Émile Devos breidde zijn eigendom uit en plantte talrijke bomen die hij her en der in lanen en bosjes rangschikte. Er zijn vele soorten, sommige heel gebruikelijk voor onze streken, zoals de beuk, en andere, zeldzamer. Hij zal nooit ophouden dit prachtige beboste gebied te beschermen, vooral tegen de schadelijke dampen van de nabijgelegen steenfabriek, die door de oostenwind op zijn eigendom worden geblazen.
Sinds 1945
Na de Tweede Wereldoorlog kwam door een merkwaardig toeval het landgoed van Émile Devos samen met de eigendom van de schilder Constant Montald, die kleiner van omvang was. De twee families hadden geen directe erfgenamen. In haar testament schonk Lydie Bricoult, weduwe van Émile Devos sinds 1942, haar eigendom aan de gemeente Sint-Lambrechts-Woluwe, onder de uitdrukkelijke voorwaarde dat het huis een museum zou worden en dat het park voor het publiek zou worden opengesteld (het zou in 1948 worden ingehuldigd). De clausules van het testament worden van kracht in 1945, datum van overlijden van Lydie Bricoult.

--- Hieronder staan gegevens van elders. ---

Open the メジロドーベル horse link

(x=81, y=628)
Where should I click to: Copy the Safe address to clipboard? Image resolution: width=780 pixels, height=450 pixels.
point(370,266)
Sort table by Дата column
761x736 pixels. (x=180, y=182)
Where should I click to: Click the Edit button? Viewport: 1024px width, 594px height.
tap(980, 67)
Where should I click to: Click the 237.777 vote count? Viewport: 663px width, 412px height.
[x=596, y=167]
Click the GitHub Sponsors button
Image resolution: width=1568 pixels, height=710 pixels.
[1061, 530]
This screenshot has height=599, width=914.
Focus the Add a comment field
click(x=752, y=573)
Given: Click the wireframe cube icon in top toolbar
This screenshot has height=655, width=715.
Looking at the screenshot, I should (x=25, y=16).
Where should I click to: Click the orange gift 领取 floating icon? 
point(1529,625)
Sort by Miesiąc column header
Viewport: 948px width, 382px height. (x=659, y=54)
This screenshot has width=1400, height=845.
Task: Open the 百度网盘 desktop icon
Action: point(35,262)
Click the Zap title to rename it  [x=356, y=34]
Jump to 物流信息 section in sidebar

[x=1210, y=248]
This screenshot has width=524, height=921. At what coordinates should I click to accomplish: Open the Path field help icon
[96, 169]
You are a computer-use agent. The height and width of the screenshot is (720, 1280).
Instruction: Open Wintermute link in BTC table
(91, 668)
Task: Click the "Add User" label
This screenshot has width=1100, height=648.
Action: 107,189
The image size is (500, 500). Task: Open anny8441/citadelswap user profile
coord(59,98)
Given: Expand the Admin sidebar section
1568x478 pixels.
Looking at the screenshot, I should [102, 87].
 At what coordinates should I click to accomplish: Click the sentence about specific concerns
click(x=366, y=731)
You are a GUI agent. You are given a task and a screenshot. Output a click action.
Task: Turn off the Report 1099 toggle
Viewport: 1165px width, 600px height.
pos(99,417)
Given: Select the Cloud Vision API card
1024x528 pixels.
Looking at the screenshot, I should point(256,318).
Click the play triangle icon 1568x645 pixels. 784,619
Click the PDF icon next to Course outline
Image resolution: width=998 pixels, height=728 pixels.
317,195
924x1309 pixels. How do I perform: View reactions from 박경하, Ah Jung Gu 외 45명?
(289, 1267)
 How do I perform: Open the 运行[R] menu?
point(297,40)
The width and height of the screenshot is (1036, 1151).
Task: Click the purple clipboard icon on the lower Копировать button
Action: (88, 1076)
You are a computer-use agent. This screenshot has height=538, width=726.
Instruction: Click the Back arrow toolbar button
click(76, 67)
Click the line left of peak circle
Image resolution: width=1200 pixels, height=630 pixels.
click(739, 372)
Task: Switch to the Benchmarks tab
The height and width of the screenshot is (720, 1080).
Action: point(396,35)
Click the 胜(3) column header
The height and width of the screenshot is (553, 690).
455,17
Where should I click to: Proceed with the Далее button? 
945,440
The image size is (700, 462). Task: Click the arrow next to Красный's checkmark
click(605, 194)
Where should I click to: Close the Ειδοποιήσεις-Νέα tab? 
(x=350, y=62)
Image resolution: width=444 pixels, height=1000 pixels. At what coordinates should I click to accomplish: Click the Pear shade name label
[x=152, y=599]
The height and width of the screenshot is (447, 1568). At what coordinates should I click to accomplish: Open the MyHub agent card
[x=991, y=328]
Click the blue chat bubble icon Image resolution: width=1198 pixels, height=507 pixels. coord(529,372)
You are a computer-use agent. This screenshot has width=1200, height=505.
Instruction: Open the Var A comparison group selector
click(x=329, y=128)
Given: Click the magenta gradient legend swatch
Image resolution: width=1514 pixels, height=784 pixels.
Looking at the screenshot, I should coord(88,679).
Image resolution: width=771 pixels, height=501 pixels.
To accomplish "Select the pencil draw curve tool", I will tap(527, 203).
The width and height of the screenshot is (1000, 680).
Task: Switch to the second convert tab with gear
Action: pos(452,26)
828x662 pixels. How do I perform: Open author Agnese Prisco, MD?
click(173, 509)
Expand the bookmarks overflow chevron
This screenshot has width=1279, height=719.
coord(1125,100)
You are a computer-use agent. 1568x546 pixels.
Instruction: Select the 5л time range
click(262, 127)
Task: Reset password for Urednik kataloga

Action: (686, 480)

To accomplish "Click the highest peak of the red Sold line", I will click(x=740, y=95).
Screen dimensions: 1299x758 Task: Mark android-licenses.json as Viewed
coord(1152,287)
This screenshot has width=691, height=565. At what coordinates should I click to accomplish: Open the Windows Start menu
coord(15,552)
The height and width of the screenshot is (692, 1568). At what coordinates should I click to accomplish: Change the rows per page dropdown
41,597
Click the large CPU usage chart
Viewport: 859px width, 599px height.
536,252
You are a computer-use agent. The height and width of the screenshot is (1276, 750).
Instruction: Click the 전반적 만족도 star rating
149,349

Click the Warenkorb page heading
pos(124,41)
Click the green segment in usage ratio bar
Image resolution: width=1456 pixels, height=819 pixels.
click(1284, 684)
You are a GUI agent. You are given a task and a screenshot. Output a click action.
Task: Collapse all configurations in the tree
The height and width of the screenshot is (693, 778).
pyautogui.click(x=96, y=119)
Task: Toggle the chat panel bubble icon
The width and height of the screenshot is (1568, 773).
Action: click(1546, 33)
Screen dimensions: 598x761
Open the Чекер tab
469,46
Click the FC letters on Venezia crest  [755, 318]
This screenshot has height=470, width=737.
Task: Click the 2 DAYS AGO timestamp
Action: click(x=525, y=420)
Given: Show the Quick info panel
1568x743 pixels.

Constant Montald, weduwnaar in 1945, stierf ten gevolge van een verkeersongeval. Zijn enige erfgenaam, Jean Goffin, de neef van zijn echtgenote, verkocht de eigendom (met inbegrip van de villa, het park en de tuinen) aan de gemeente Sint-Lambrechts-Woluwe, die zo eigenaar werd van een opmerkelijk geheel van zowel artistiek als natuurlijk belang.
Na vele veranderingen om het aan te passen aan zijn functie als museum, werd het Huis Devos in 1950 opengesteld voor het publiek. Gedurende een tiental jaren vonden er talrijke culturele evenementen plaats onder leiding van conservator Marie-Thérèse Van Eeckhout, folklorist Albert Marinus en Pierre Levie, schepen voor Schone Kunsten (1947-1955).
Van 2018 tot 2021 onderging het gebouw een grondige restauratie. Structurele stoornissen bedreigden de stabiliteit van het geheel en vereisten zware ingenieurswerken die het interieur van de conciërgewoning veranderden. Aan de buitenkant werden de gevels en daken in hun oorspronkelijke staat hersteld; ook het oorspronkelijke glazen dak werd gerestaureerd. De werkzaamheden binnen bestonden hoofdzakelijk uit het in conformiteit brengen van de technische elementen van het museum, met respect voor het monument.